══ Trecho do documento
No meio da noite, uma carruagem passa correndo pelas estradas do interior da França. Nela, uma família abastada como qualquer outra está tensa e preocupada, talvez pelos vários perigos que as viagens noturnas guardam no meio daqueles bosques escuros e cheios de saqueadores e “foras-da-lei”. Ao se aproximar de uma vila no nordeste do país, próxima da fronteira da Áustria, foram parados por um funcionário real. Perguntando para os passageiros quem eram e o que queriam, o homem, que parecia o líder da família, indeciso, saiu da carruagem e abriu suas vestes, mostrando um grande brasão da Casa de Bourbon e se revelando ser, nada mais, nada menos, que o rei da França.
Essa escapada hollywoodiana seria provavelmente rejeitada pelos produtores de hoje em dia por ser falsa demais, digna da antiga série MacGyver, mas ela realmente aconteceu, e no pior momento possível (para a família real).
No final dos setecentos, a França era um barril de pólvora. Crises financeira, invernos terríveis que arrasaram as colheitas, uma população miserável que cada dia aumentava nas ruas de Paris, enquanto a realeza vivia afastada no seu Palácio de Versalhes, um mundo de luxo e riquezas inimagináveis para a maioria dos franceses (lembrando que 90% da população do país ficava no campo!).
O palco estava montado para um dos maiores eventos da História, que mudou a forma como pensamos em toda a nossa sociedade atualmente, a Revolução Francesa. Para simplificar, ela começou quando uma classe rica da sociedade francesa, a burguesia, começou a querer cada vez mais ter poder sobre as outras classes, a dos nobres e a da Igreja (o clero). Só que, para a infelicidade geral, essas outras duas não estavam muito afins de ceder, especialmente quando começaram a discutir aumentar os impostos sobre elas. O rei então, Luís XVI, resolveu acabar com as disputas entre essas classes fechando a Assembleia dos Estados Gerais, onde haviam as discussões sobre o aumento ou não desses impostos. Pronto, isso foi o motivo para que a burguesia levantasse todo o povo parisiense e, juntos, eles iniciaram uma revolta contra o governo, contra o poder total do rei (absolutismo) e contra os abusos da Igreja (que controlava várias terras muito férteis na França, enquanto o povo se esforçava para plantar em regiões que não davam praticamente nada).
════
- [Tarefas a fazer]:
1. Copie palavra por palavra o texto sobre a Revolução Francesa, começando em "No final dos" e indo até "ficava no campo!).".
2. De acordo com o texto sobre a Revolução Francesa, que parte da população do país vivia no campo?
Não é preciso usar os dados abaixo.
══ Entradas de dados
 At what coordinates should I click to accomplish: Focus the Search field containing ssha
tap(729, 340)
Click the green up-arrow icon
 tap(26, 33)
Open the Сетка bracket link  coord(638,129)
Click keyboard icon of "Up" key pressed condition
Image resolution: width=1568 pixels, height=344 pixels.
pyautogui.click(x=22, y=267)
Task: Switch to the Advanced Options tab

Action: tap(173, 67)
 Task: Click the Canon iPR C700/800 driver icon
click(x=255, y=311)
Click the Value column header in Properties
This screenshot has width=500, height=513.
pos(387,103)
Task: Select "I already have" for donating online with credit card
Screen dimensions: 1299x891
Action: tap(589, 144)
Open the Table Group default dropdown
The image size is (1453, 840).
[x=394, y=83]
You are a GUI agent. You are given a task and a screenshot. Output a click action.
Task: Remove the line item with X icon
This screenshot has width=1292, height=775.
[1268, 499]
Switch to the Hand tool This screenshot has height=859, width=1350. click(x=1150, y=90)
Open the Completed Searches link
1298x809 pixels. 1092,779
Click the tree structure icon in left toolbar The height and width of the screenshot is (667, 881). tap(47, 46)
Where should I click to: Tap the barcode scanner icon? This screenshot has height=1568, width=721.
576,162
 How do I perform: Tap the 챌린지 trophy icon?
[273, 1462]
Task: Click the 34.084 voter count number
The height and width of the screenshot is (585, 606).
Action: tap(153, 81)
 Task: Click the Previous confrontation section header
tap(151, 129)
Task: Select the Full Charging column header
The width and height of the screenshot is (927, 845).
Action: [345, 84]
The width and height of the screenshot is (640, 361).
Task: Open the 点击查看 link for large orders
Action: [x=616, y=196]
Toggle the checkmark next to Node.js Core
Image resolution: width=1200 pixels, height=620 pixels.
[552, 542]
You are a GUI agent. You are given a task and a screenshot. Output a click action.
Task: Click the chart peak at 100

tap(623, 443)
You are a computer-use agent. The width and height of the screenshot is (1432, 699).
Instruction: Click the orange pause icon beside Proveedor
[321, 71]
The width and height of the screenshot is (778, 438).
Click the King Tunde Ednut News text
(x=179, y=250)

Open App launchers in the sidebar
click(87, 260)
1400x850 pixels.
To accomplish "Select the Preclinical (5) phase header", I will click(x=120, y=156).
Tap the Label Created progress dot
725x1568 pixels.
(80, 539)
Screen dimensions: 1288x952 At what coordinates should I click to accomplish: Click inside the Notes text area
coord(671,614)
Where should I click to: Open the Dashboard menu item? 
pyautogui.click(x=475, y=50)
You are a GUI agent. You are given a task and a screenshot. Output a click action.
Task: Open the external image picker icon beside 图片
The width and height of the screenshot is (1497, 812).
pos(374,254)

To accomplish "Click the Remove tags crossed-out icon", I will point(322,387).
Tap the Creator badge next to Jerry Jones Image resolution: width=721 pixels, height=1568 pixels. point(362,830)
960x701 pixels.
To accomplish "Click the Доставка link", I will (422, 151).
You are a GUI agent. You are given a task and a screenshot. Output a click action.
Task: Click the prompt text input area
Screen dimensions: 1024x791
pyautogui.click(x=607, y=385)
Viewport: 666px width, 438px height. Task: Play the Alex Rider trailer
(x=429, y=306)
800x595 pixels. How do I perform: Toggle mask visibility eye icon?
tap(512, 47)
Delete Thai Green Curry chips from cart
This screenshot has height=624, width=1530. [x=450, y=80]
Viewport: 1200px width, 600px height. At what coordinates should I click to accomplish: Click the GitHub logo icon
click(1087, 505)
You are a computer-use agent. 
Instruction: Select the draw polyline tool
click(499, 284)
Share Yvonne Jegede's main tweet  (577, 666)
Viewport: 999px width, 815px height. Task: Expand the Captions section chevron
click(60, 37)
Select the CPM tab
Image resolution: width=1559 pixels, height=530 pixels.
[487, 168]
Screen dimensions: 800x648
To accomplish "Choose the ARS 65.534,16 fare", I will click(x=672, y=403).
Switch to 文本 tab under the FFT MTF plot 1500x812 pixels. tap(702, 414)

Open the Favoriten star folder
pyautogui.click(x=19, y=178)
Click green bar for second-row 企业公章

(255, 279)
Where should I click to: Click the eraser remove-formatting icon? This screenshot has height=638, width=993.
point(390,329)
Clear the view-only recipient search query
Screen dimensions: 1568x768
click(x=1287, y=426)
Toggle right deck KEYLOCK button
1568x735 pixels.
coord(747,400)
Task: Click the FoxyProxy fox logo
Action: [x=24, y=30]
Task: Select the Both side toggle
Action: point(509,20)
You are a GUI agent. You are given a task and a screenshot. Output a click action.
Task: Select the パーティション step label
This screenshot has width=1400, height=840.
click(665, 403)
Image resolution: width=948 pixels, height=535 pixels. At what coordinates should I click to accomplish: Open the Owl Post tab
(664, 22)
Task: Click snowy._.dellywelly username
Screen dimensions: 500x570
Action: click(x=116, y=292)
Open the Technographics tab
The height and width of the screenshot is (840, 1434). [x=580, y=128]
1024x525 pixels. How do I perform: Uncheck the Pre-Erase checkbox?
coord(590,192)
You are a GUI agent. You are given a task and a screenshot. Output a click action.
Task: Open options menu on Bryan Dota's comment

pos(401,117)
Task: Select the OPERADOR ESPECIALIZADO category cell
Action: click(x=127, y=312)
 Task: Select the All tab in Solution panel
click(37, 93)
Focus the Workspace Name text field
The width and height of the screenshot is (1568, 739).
════
- [Respostas]:
1.
No final dos setecentos, a França era um barril de pólvora. Crises financeira, invernos terríveis que arrasaram as colheitas, uma população miserável que cada dia aumentava nas ruas de Paris, enquanto a realeza vivia afastada no seu Palácio de Versalhes, um mundo de luxo e riquezas inimagináveis para a maioria dos franceses (lembrando que 90% da população do país ficava no campo!).

2. 90% da população.